A Captain's Responsibility


The
Wall Street Journal has an excellent piece out today that discusses the situation where the six Imam's were removed from Flight 300.

They give the background of what actually happened which I have dealt with here in a few posts myself, but he then goes into the depth of responsibility that a Captain of any flight has to their passengers.

Here's what the flying public needs to know about airplanes and civil rights: Once your foot traverses the entranceway of a commercial airliner, you are no longer in a democracy in which everyone gets a vote and minority rights are affirmatively protected in furtherance of fuzzy, ever-shifting social policy. Ultimately, the responsibility for your personal safety and security rests on the shoulders of one person, the pilot in command. His primary job is to safely transport you and your belongings from one place to another. Period.

This is the doctrine of "captain's authority." It has a longstanding history and a statutory mandate, further strengthened after 9/11, which recognizes that flight crews are our last line of defense between the kernel of a terrorist plot and its lethal execution. The day we tell the captain of a commercial airliner that he cannot remove a problem passenger unless he divines beyond question what is in that passenger's head and heart is the day our commercial aviation system begins to crumble. When a passenger's conduct is so disturbing and disruptive that reasonable, ordinary people fear for their lives, the captain must have the discretionary authority to respond without having to consider equal protection or First Amendment standards about which even trained lawyers with the clarity of hindsight might strongly disagree. The pilot in command can't get it wrong. At 35,000 feet, when multiple events are rapidly unfolding in real time, there is no room for error.

The Captains job is NOT to be "politically correct" or worry about hurting someones feelings...Their job is the safety of the flight...thats it!!! To get their passengers from one place to another and to take every precaution THEY deem necessary to obtain that goal.

Likewise, flight attendants are confined in the back of the plane with upwards of 200 people; they must be the eyes and ears, not just for the pilot but for us all. They are not combat specialists, however, and to compel them to ignore all but the most unambiguous cases of suspicious behavior is to further enable terrorists who act in ways meant to defy easy categorization. As the American Airlines flight attendants who literally jumped on "shoe bomber" Richard Reid demonstrated, cabin crews are sharply attuned to unusual or abnormal behavior and they must not be second-guessed, or hamstrung by misguided notions of political correctness.

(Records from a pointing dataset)
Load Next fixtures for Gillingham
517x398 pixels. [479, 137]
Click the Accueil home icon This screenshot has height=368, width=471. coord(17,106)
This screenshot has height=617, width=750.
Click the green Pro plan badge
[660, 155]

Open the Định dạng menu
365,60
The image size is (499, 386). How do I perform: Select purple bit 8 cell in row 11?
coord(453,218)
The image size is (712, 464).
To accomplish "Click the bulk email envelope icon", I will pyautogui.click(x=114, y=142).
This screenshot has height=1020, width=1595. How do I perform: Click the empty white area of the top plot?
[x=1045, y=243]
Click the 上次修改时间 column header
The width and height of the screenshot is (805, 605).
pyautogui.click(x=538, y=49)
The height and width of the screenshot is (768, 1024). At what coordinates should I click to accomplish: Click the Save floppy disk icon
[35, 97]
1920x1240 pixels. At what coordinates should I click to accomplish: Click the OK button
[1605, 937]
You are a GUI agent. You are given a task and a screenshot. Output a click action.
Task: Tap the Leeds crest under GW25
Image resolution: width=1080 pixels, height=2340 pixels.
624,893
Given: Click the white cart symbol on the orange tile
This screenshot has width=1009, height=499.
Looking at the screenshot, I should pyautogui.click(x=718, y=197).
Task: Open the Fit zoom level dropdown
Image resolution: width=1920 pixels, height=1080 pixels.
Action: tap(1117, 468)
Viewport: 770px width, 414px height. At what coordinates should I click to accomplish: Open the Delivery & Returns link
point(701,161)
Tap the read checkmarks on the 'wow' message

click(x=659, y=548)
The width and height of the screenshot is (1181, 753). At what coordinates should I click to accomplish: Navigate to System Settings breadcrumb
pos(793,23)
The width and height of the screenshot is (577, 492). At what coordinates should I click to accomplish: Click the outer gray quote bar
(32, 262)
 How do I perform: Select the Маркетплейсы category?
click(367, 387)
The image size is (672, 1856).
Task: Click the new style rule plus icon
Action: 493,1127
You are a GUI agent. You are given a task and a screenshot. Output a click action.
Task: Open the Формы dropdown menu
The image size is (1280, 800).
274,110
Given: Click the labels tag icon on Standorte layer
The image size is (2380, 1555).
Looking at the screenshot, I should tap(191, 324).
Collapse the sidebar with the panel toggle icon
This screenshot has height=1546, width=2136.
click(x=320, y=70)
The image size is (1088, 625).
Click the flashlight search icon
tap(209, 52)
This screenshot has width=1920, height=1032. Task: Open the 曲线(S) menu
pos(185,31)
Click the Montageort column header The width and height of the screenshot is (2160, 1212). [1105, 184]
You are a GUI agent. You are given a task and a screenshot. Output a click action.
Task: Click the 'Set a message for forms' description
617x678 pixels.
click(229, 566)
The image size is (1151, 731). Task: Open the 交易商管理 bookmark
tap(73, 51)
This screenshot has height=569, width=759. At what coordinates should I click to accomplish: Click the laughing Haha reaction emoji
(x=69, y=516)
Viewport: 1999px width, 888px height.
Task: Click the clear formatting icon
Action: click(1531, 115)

Requirement A
Answer these questions from the post on captain's authority:
(i) How many imams were removed from Flight 300?
(ii) Whose flight attendants jumped on "shoe bomber" Richard Reid?
(iii) About how many people are flight attendants confined with in the back of the plane?
Requirement B
List every number written in digits in the post on captain's authority.
Requirement C
Continue the post on captain's authority from the point where it ends.

Task output A
(i) Six.
(ii) American Airlines flight attendants.
(iii) Upwards of 200 people.

Task output B
300, 9/11, 35,000, 200

Task output C
I do not care if these people are Muslim, American, Chinese or anything else. If anyone at all is perceived to be a danger to a flight BY the Captain, the Captain has the obligation to deal with the situation in a way where he/she can determine that they are safe to take off and complete their trip. Period.

Ultimately, the most despicable aspect about the imams' behavior is that when they pierced the normally quiet hum of a passenger waiting area with shouts of "Allahu Akbar"and deliberately engaged in terrorist-associated behavior that was sure to trigger suspicion, they exploited the fear that began with the Sept. 11 attacks. The imams, experienced travelers all, counted on the security system established after 9/11 to kick in, and now they plan not only to benefit financially from the proper operation of that system but to substantially weaken it--with help from the Saudi-endowed attorneys at CAIR.

US Airways is right to stand by its flight crew. It will be both dangerous and disgraceful if the Department of Homeland Security, the Department of Transportation and, ultimately, our federal courts allow aviation security measures put in place after 9/11 to be cynically manipulated in the name of civil rights.

Amen!!! It is time we stop letting people use OUR laws and political correctness to allow them to endanger our citizens.

To allow our laws and our media and our political systems to be used against us, to be manipulated in a way that furthers the dangers to our country is to be completely irresponsible.

Others discussing this:
Power Line.
Riehl World View.
Hot Air.
Captain's Quarters.
JunkYard Blog.
Blue Crab Boulevard.

Previous:
7 signs of terror activity--#6 is Dry Runs.
Deliberately "Terrorizing" an Airline.
Muslims Removed from Plane and CAIR.
Spoon Fed Hatred, Morning, Noon and Night.
The Nature of our Enemy.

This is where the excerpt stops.